Skull Base 2011; 21(6): 351-358
DOI: 10.1055/s-0031-1287683
ORIGINAL ARTICLE

© Thieme Medical Publishers

Multicompartmental Trigeminal Schwannomas: Management Strategies and Outcome

Dwarakanath Srinivas1 , Sampath Somanna1 , Chandramouli Bangalore Ashwathnarayana1 , Indira Devi Bhagavatula1
  • 1Department of Neurosurgery, National Institute of Mental Health and Neurosciences, Bengaluru, Karnataka, India
Further Information

Publication History

Publication Date:
14 September 2011 (eFirst)

ABSTRACT

Trigeminal schwannomas (TS), though the second most common intracranial schwannomas, represent only 0.8 to 8% of all Schwannomas. Advancement in imaging and microsurgical techniques has led to a remarkable improvement in the outcome of these benign tumors.
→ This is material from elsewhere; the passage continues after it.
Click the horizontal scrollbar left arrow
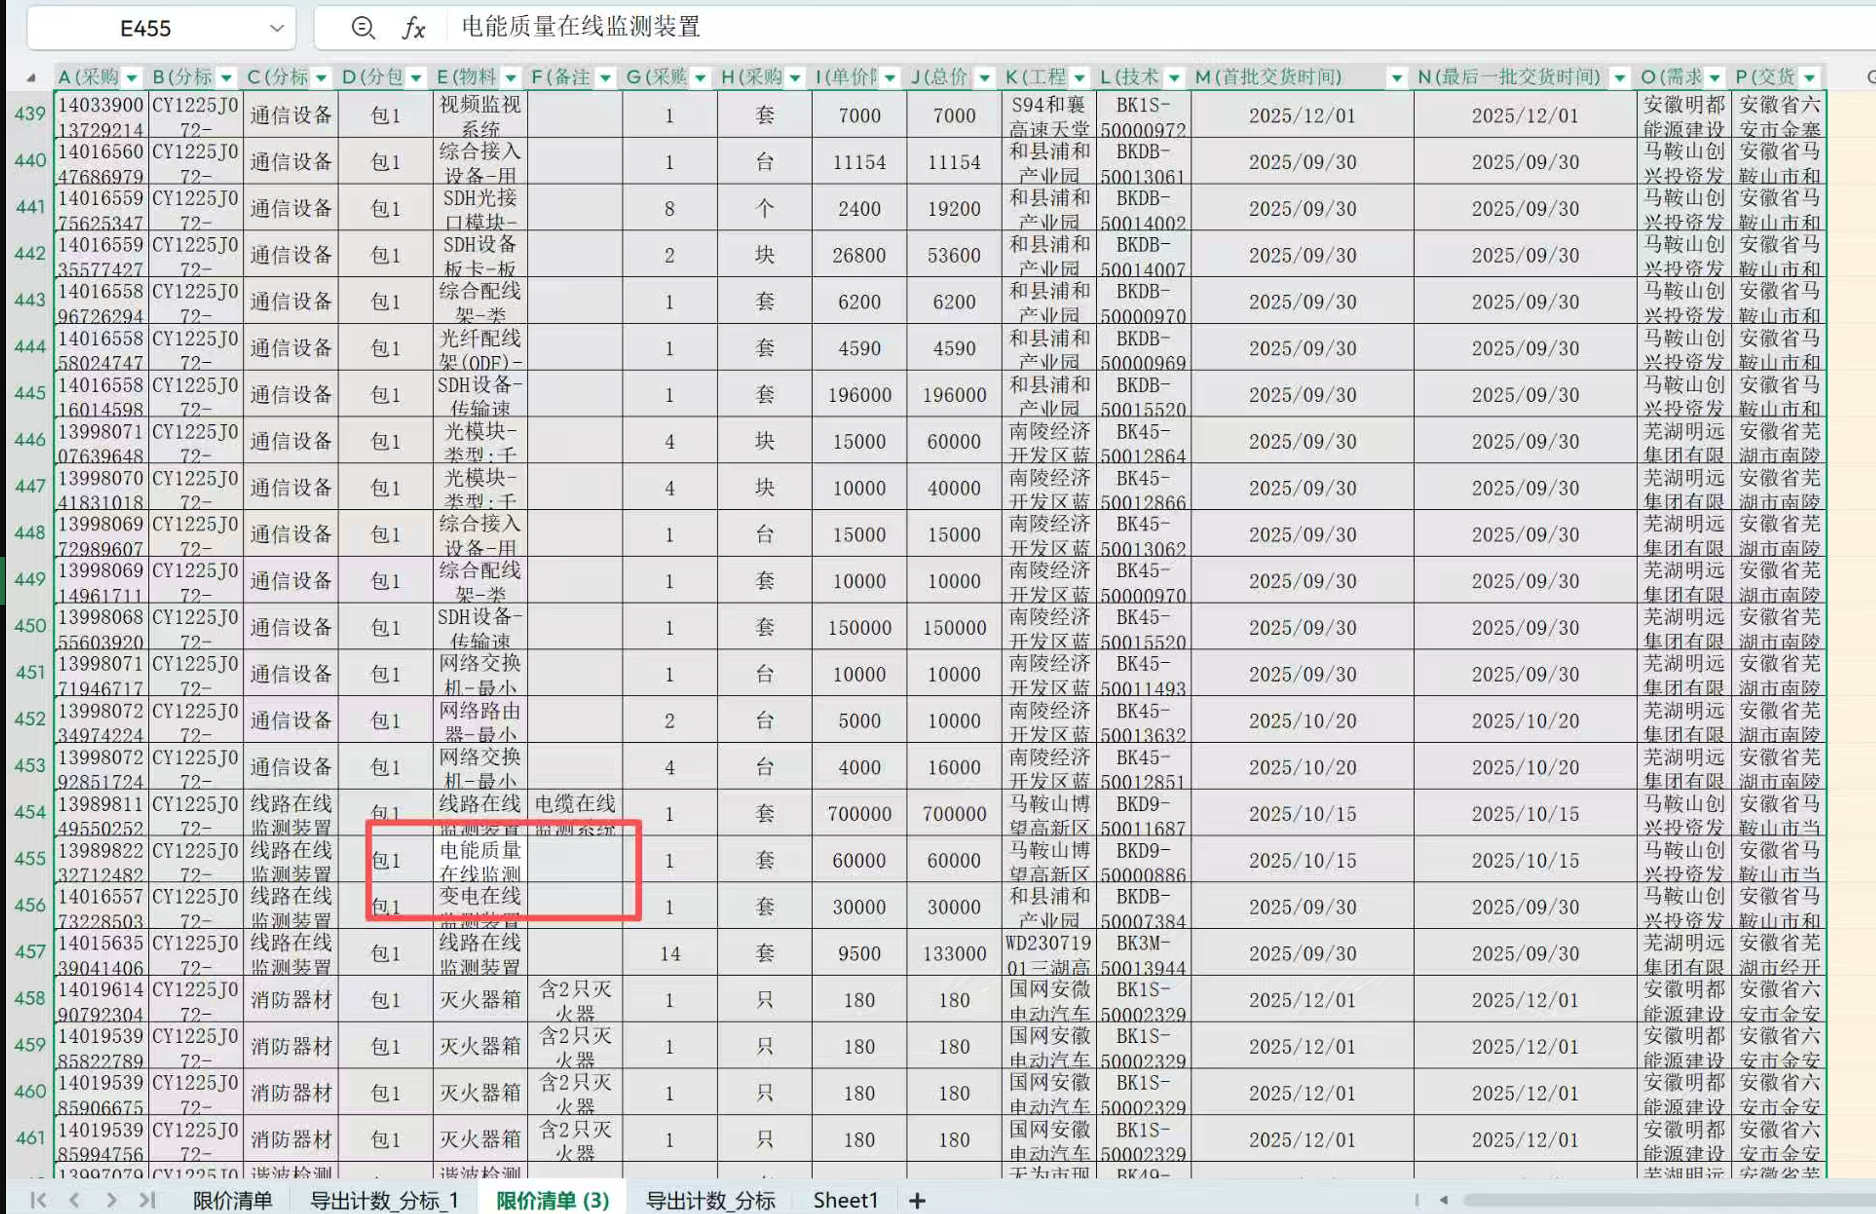The width and height of the screenshot is (1876, 1214). point(1443,1200)
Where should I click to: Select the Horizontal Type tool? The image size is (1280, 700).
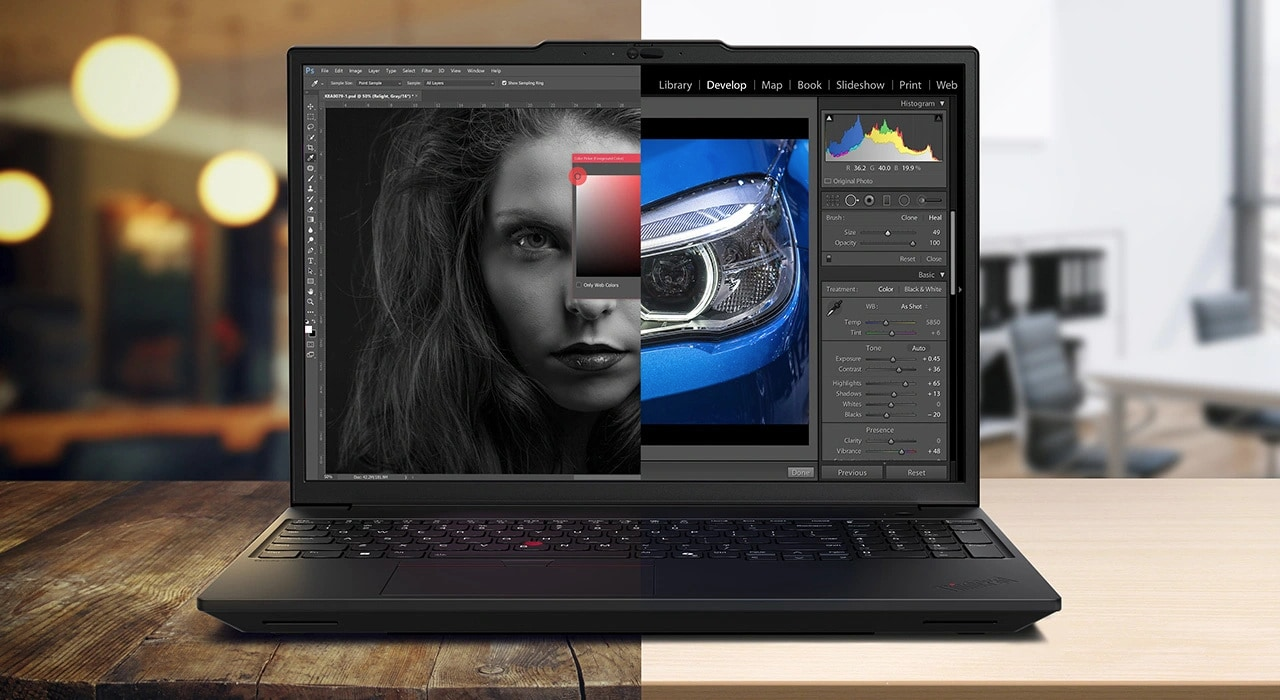[311, 260]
Multicompartmental TS, though extensive, have an excellent outcome after surgery. In this article, we present our experience in the management of multicompartmental TS (types middle/posterior [MP], middle/extracranial [ME], and middle/posterior and extracranial [MPE]) and outcome in this rather uncommon group of tumors. This retrospective study included all the cases of multicompartmental TS operated at our institute from 1999 to 2009. The medical data were analyzed retrospectively. The demographic profile, clinical features, radiological findings, management strategies, postoperative complications, length of hospitalization, and outcome were noted. Follow-up data were collected from outpatient department records. The range and average duration of follow-up were noted. There were a total of 43 patients with TS operated over this period. Among them, 4 were type B, 5 type C, 11 type D, 18 type E, and 5 type F. The study included 26 patients (4 type B, 18 type E, and 4 type B). A variety of approaches were used to approach the tumor. Of 26, 23 patients had a gross total or near-total excision while 2 patients were lost to follow-up. Among the three patients who had a near-total excision and follow-up magnetic resonance imaging showed a small residual tumor, two are on close follow-up with no increase in the size of the tumor over a follow-up period of 3 years, the other patient is a 5-year-old boy who is too young for radiosurgery and is on follow-up. There was no mortality while four patients have had fresh permanent postoperative deficits. Multicompartmental TS are a rare, complex but eminently treatable group of tumors. A variety of surgical approaches can be used to excise the tumor. The choice of approach needs to be individualized with total excision providing excellent results.